_WHAT YOU WILL DO_: Retype, with no pictures, each line from the one that holds "Where should I click to: Click" through the last line of the entries below, both included.

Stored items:
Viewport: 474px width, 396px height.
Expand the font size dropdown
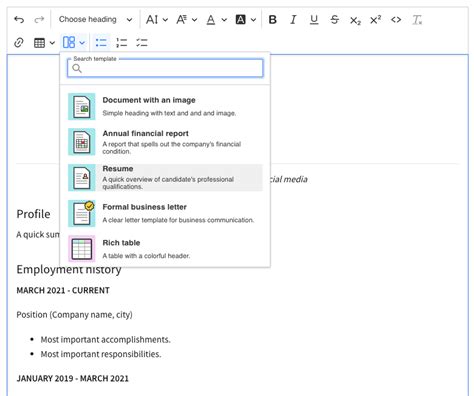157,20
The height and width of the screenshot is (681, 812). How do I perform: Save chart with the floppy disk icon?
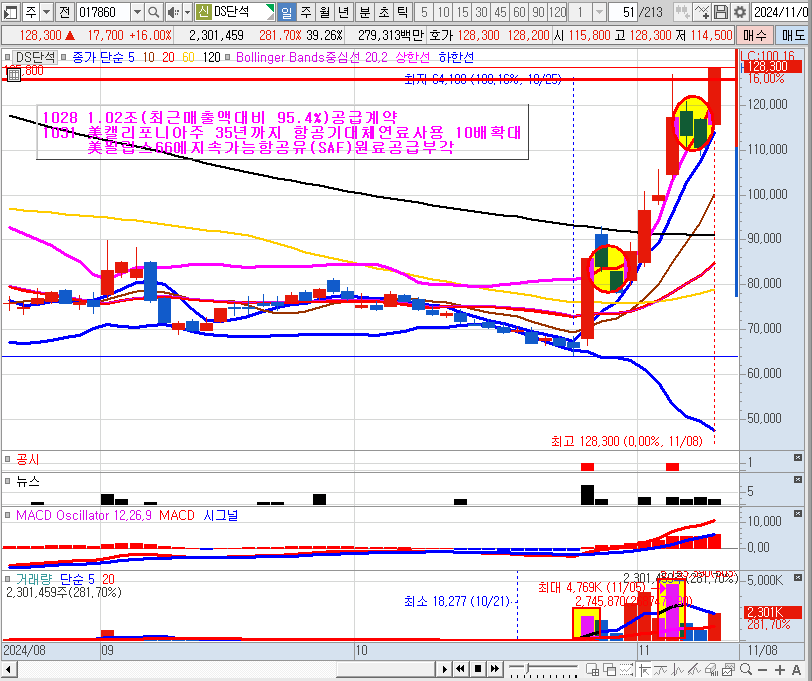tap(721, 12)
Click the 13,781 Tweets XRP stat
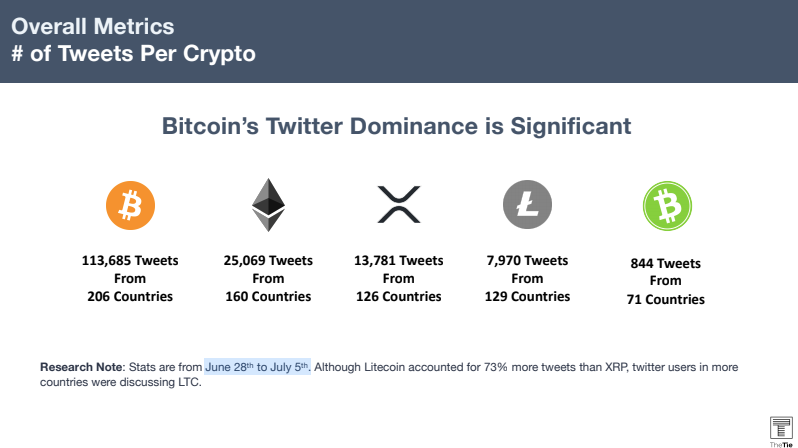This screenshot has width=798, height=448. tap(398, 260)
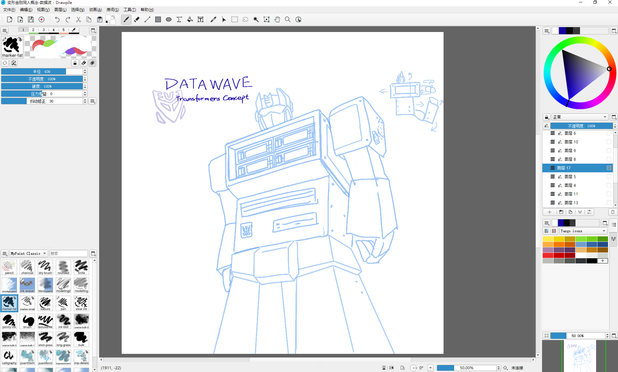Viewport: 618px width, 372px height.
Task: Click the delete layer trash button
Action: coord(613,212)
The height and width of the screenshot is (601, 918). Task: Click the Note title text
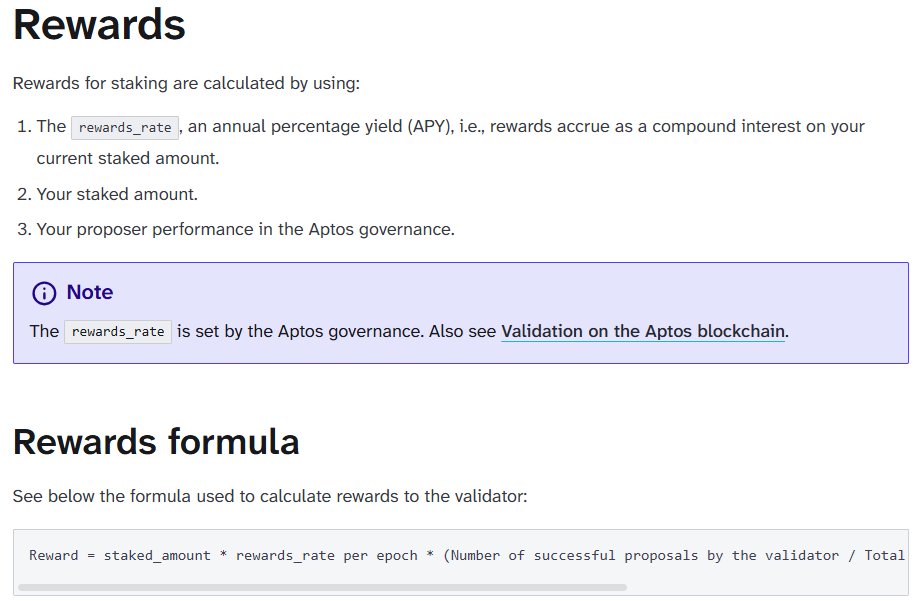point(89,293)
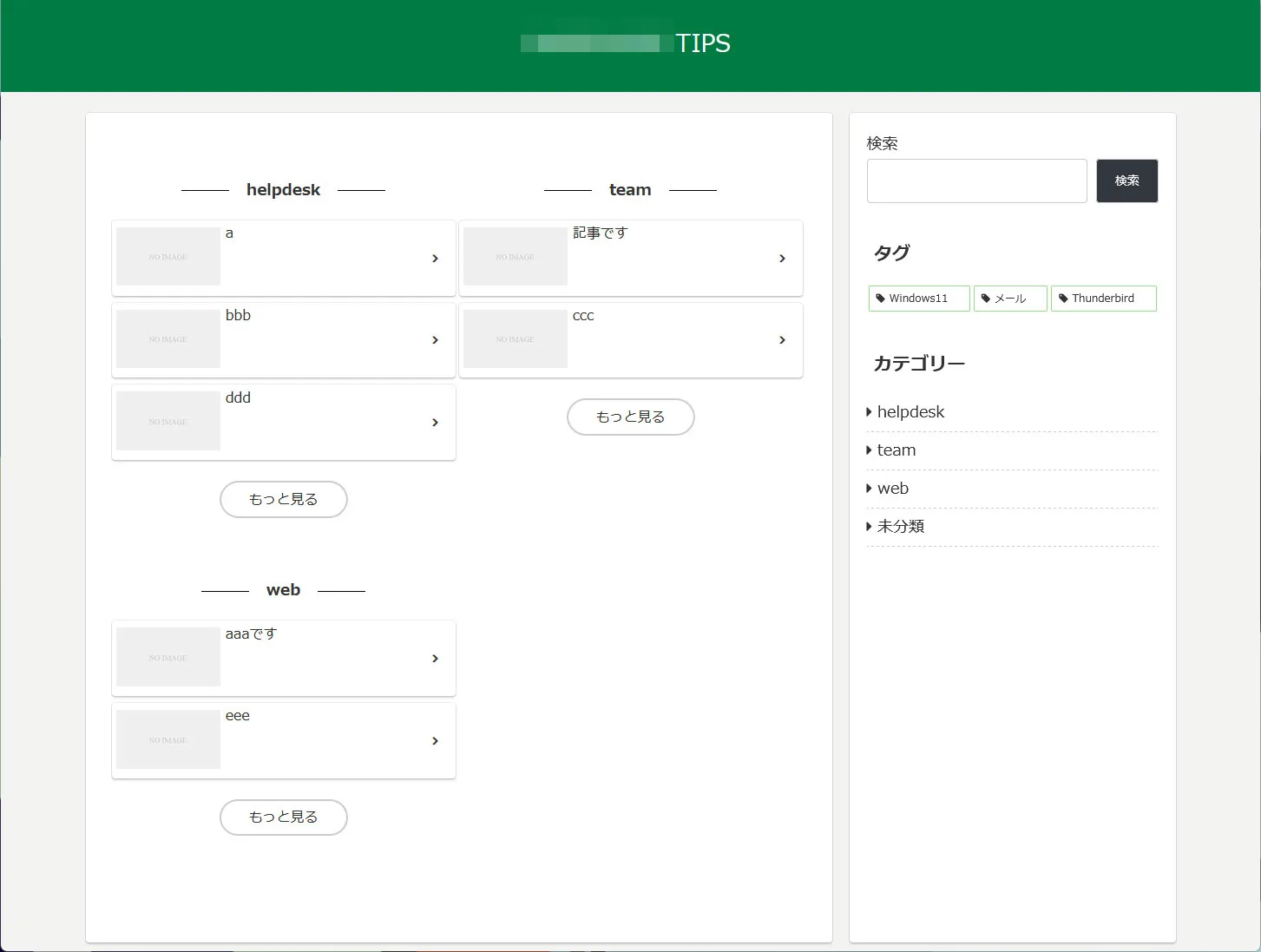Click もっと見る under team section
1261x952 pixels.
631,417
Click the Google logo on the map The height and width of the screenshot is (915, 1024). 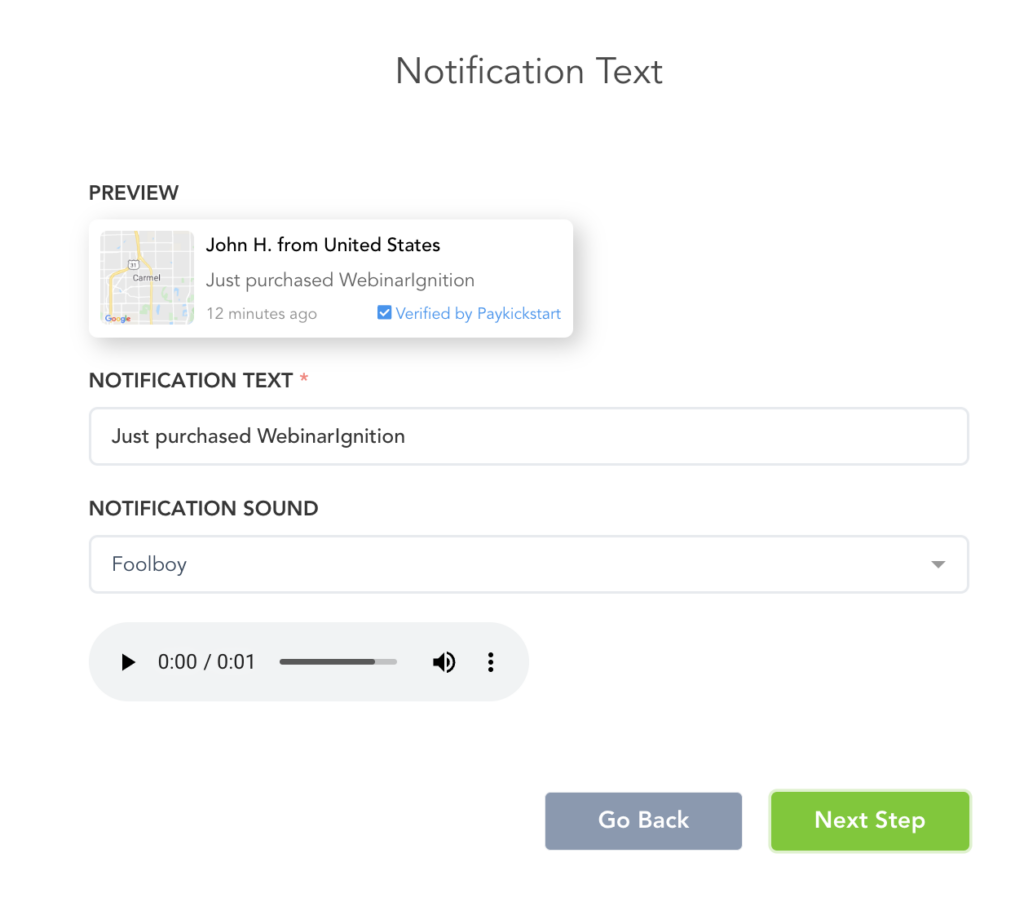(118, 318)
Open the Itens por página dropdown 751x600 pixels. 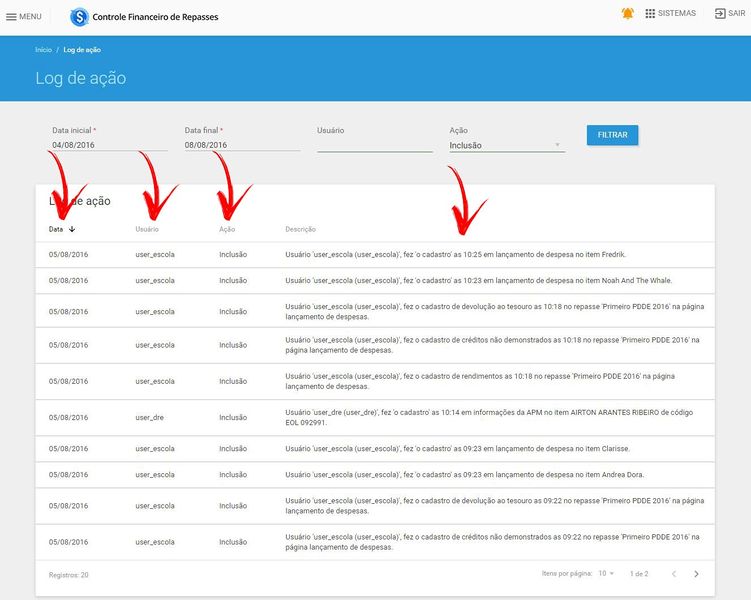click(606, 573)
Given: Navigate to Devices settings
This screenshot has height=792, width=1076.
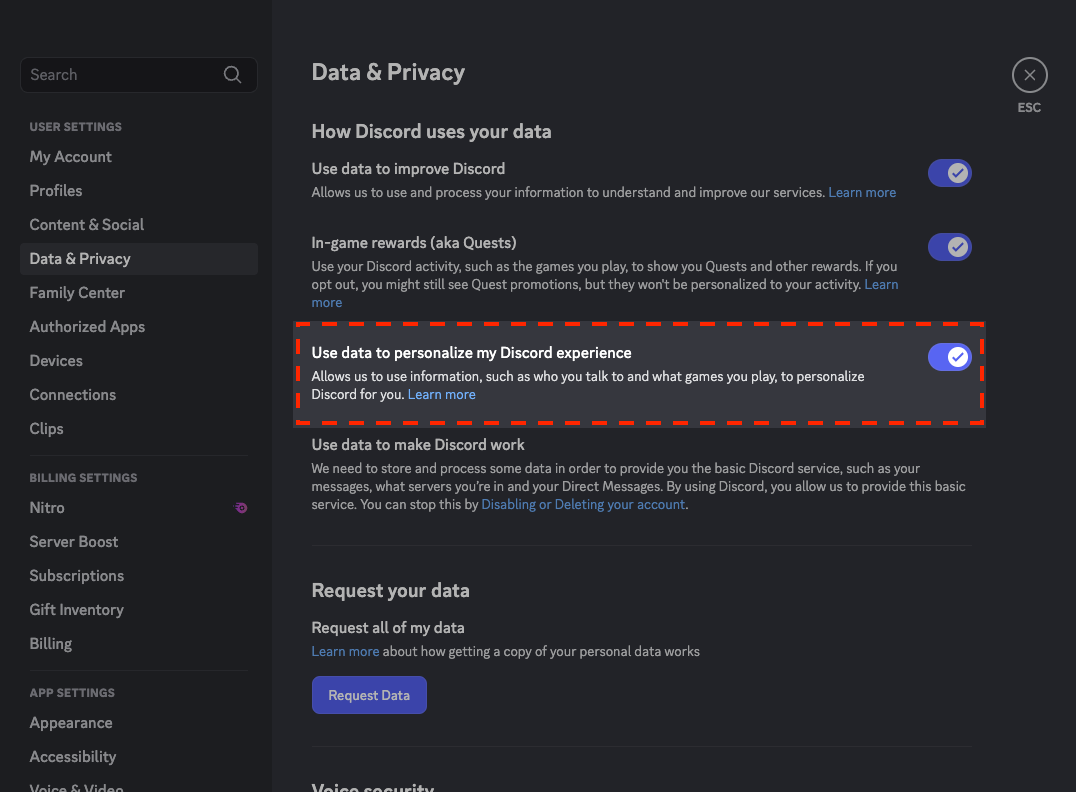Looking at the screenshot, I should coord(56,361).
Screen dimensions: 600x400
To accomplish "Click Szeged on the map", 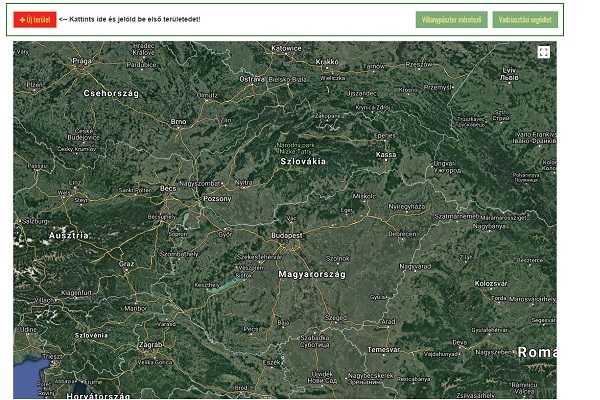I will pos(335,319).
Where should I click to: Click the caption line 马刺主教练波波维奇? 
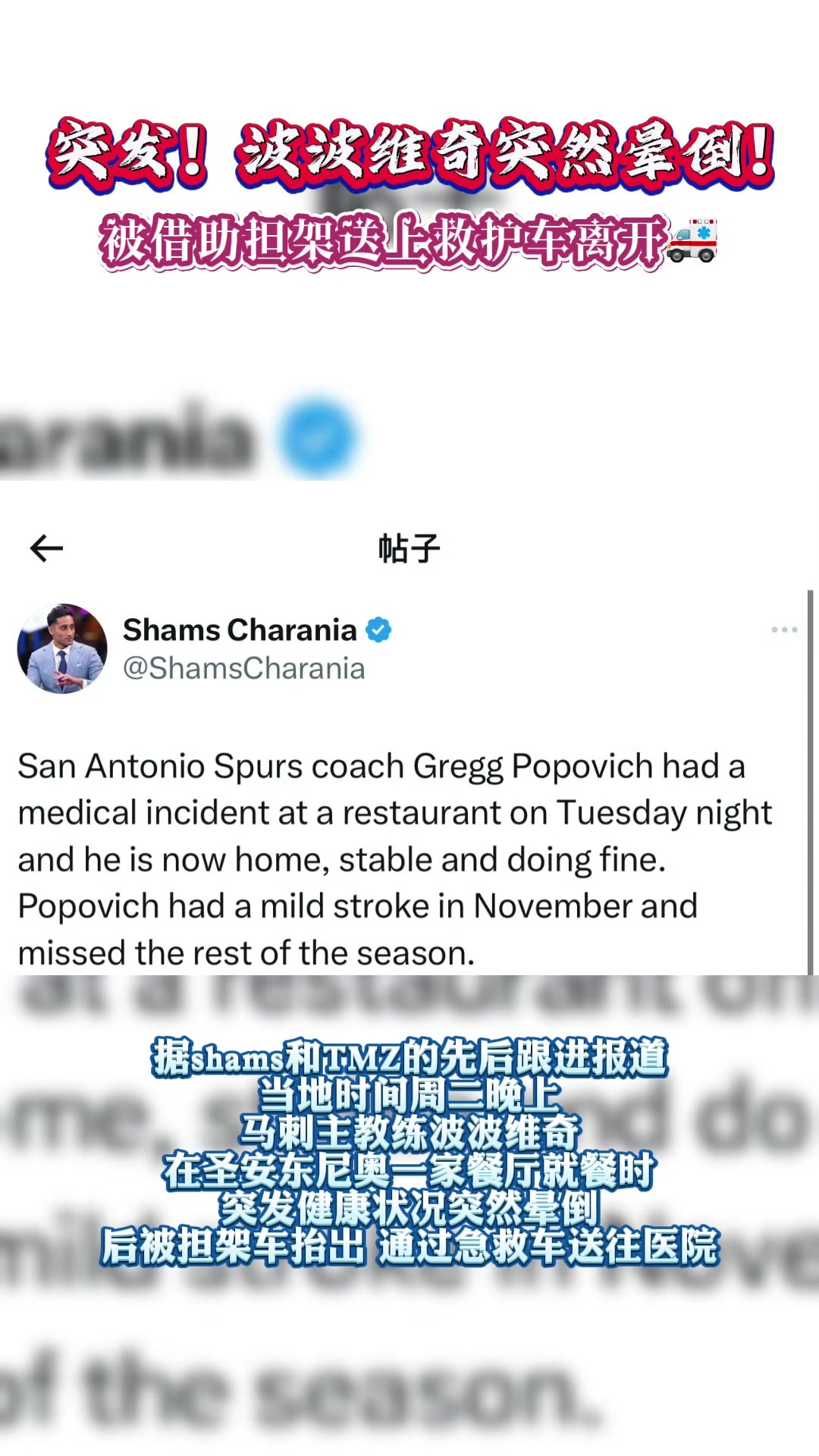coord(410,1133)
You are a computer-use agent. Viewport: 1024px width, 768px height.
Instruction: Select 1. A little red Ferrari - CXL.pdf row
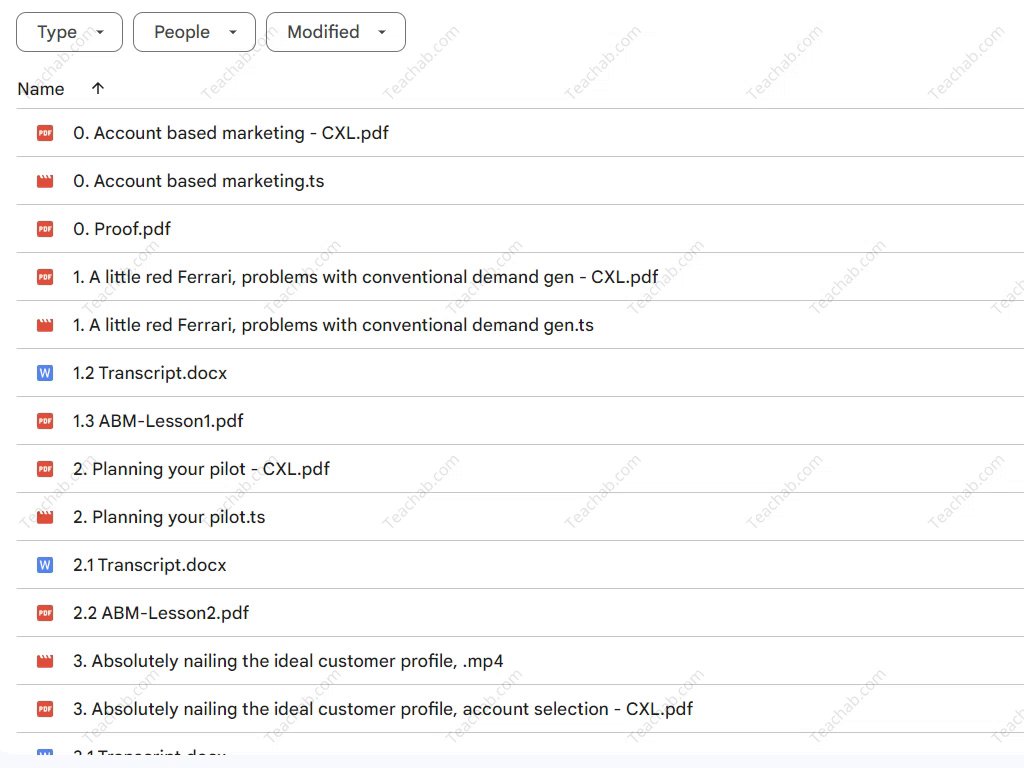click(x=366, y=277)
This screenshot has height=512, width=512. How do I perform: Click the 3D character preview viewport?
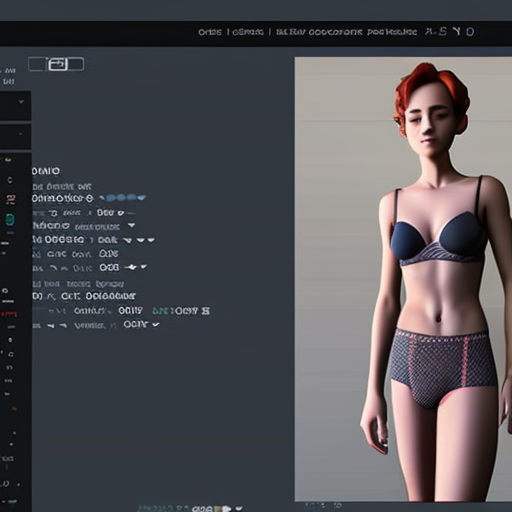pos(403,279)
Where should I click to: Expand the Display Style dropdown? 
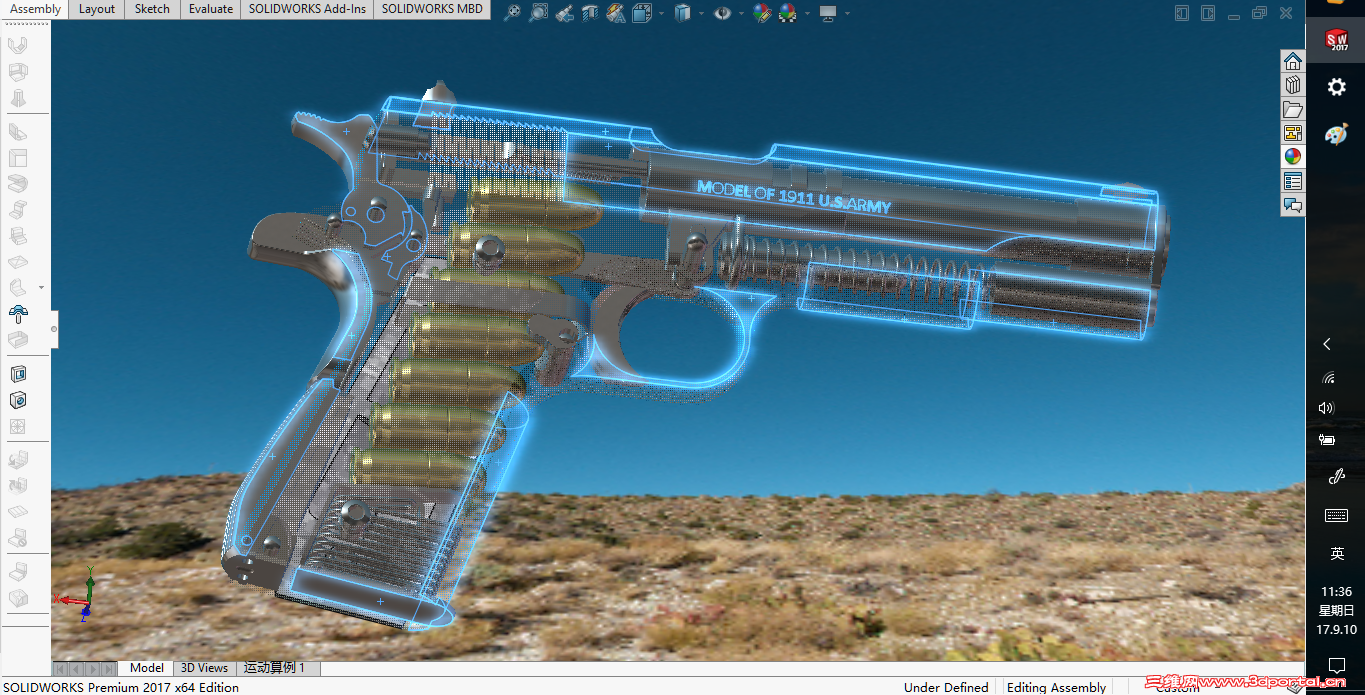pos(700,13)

_OUTPUT BELOW_:
Where should I click to: Click the caption line 马刺主教练波波维奇? 
coord(410,1133)
You are a computer-use agent. Viewport: 1024px width, 768px height.
Instruction: Select 1. A little red Ferrari - CXL.pdf row
click(x=366, y=277)
This screenshot has height=512, width=512. How do I perform: Click the 3D character preview viewport?
pos(403,279)
Where should I click to: Expand the Display Style dropdown? 
pos(700,13)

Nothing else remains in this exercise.